あるいは、彼女も利用されているだけで、参加者にさせられてしまうのか。
あるいは、「すべてが手がかりに見えてくる」ために、ただ同じ物を持っている似た人物というのも、偶然にも程がありますが、可能性としてはあり得るかもしれません。
さらに踏み込めば、ソーンズ先生の言葉をきっかけに真相に気づくための、ゾーイの深層意識に存在していた違和感(「簡単すぎた」ゲームからの脱出など)が投影された幻覚かもしれません。
ただいずれにせよ、ソーンズ先生がミノス社と関わりがあったであろうことは間違いありません。
なので、当然ながら警察も偽物だったことになります。
ゾーイにすべて解決したと思わせるための演出に過ぎず、実際には前作同様、何も問題になっていないのでしょう。

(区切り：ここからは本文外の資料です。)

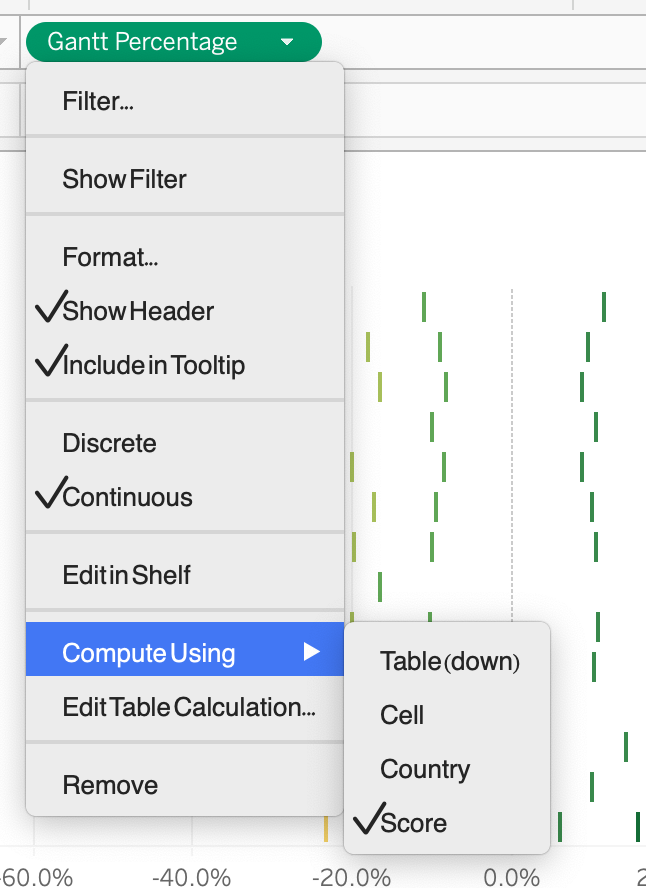646x888 pixels.
Task: Select the checked Score option
Action: 414,823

富裕層がエスケープ・ルームの顧客だったことからは、警察もミノス社の支配下、あるいは応援する立場にあったと考えることも可能ですが、警察署内のテレビで事件のニュースが流れていたことからは、偽の警察署であったと考えるのが妥当です。
ニュースの内容が本当であればラストの飛行機ゲームもあり得ず、つまりはあのニュースもフェイクであり、偽の警察署内だけで流されていたもの(ゾーイとベンを騙すため)であったはずです。
アマンダの謎
本作における一番の謎は、前作から引き続き登場のアマンダです。
どうやらエクステンデッド・エディションではアマンダは出てこず、酸の雨の部屋でゾーイがタクシーの中から脱出した(落ちた)あとから展開が変わるようなので、そもそも混乱や矛盾が生じているのかもしれません。
アマンダというと、その立ち位置からも『ソウ』シリーズをどうしても連想しますが、ネタバレにも繋がりますし、そもそも『エスケープ・ルーム』とは関係ないのでさておいて。
アマンダは、前作で落下死したと見せかけて、実は生きていました。
少々、ゲーム『バイオハザード2』のエイダばりの強引さを感じてしまいますが、それもさておいて。
彼女は、本作のゲーム制作に関わっていたようです。
さすがにゲーム内容まで考えられるとも思わないので、ストーリィ部分のみの関わりぐらいでしょう。
本意ではなく、娘のソニアを人質に取られ、無理矢理させられたとのこと。
そのため、前作は参加者たちそれぞれの過去の事件がモチーフのゲームだったのに対し、本作はすべてソニアに関連する内容となっていました。
アマンダは「勝者は最高の制作者になれる」と言い、ゾーイを説得しました。
しかし、アマンダは前作の勝者ではありません。
なぜ本作のゲームメイクをしていたのかは、正直、適切な答えが見つかりません。
そもそも前作で途中で脱落していたのに生かされていたのは、なぜだったのでしょうか。
想像できる一つは、前作の時点ですでにミノス社の手先であったという可能性、いわばサクラとしての参加です。
その場合は、前作のさらに前のゲームでの勝者ということになります。
そうだとするとかなりの演技派でしたが、必死に仲間たちを助けようとしていたのは、元来の真面目さと優しさでしょうか。
ただ、そうだとしても、前作でサクラが参加していたことには、必然性がありません。
特にサクラがいなくても進行していたと思いますし、アマンダがうまく誘導した印象もありませんでした。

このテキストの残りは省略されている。